:: Source
Janice Holladay, President of the Calhoun County Humane Society Board, receives a generous check from Naomi Albrecht, meeting and going over-the-top for the funds needed for their new facility.

For most of their lives Naomi and Clarence Albrecht lived in Port O’Connor in the house that Clarence built for them the year he returned from the Korean Conflict – and for most of that time Naomi, first as a teacher and then as principal of the Port O’Connor School, saved and planned for her dream house, but somehow they never found the right time and place to build it.

On Tuesday, Nov. 22, Naomi – now a widow in assisted living – turned $100,000 of her savings over to the Calhoun County Humane Society to ensure that the animals of this county will soon get their dream house, a new shelter where they can wait for forever homes.

Humane Society Secretary Juaniece Madden noted that the donation puts the funds available for construction of the new shelter well past the $566,000 needed to move forward to build the shelter as soon as bids are in and provides a “cushion” for any unexpected expenses.

The new shelter will be located at 106 Haley Lane in Port Lavaca.

The Humane Society hosted a luncheon at the Heritage Center Nov. 22 for Naomi, her daughter Janice Albrecht Stalder, and a group of friends and shelter supporters.
::::
#### The problem
Extend the article on Naomi Albrecht's gift to the Calhoun County Humane Society, picking up right after its last sentence. The items come from a separate source and have nothing to do with the article.
:: Extracted records
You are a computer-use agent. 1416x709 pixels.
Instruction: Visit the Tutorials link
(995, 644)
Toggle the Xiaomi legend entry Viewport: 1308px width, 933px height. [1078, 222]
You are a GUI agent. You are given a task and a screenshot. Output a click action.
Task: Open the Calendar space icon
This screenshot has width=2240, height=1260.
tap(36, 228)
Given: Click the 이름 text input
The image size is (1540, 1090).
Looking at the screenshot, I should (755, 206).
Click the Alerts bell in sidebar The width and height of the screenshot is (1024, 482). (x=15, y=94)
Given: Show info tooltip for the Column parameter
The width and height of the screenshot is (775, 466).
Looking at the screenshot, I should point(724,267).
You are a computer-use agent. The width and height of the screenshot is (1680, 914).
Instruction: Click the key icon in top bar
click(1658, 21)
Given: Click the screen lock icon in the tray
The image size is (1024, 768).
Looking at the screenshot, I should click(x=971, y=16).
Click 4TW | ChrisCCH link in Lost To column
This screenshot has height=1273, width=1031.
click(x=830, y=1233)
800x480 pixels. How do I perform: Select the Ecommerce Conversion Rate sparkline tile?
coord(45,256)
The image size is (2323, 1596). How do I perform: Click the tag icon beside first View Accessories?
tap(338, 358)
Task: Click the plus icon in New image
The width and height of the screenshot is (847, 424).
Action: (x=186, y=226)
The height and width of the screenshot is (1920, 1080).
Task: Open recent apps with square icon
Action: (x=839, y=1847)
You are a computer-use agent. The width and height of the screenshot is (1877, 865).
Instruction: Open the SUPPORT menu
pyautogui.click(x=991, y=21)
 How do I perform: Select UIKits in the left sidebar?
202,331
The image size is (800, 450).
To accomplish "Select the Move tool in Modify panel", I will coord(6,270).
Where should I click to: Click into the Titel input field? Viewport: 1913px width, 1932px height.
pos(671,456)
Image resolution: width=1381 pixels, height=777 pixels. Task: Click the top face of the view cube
::::
#### Final answer
Naomi grew up on a farm in Coryell County and was a dog lover from her early years, and she and Clarence taught Janice the importance of caring for the animals. Asked to introduce her mother, Janice stressed that as she herself nears retirement this year, she is reminded of what role models her parents were and her mother still is.

“I was an only child,” she observed, “ but not really. I grew up with four-legged siblings of all varieties, from dogs and cats to raccoons. I learned how much we get from the unconditional love of these little creatures and what we owe back to them.”

As she introduced her mother, Janice noted how much she realized her parents had been her role models when she was a child and will continue to provide her with models of an active retirement that supports a community.

“My mother was most active in PTA after she first retired, a natural interest for a teacher and principal, and one that involved her not only locally but also on the regional and state level, but she also ended up on the Calhoun County Independent School District Board of Trustees, eventually serving as president.”

In addition to her interest in the schools, Naomi developed into a painter during retirement and continued a life-long interest, shared with Clarence, in gardening. She was active in the Art Guild and in Garden Club, but she was especially proud of being one of the small group which initially began the local humane society.
“I remember Gloria Saylor and Janice Holladay were in that first group,” Naomi said, noting that they went to the City to get permission to start in a building that they still share with the City but that the new shelter will give them a chance to do more for more animals.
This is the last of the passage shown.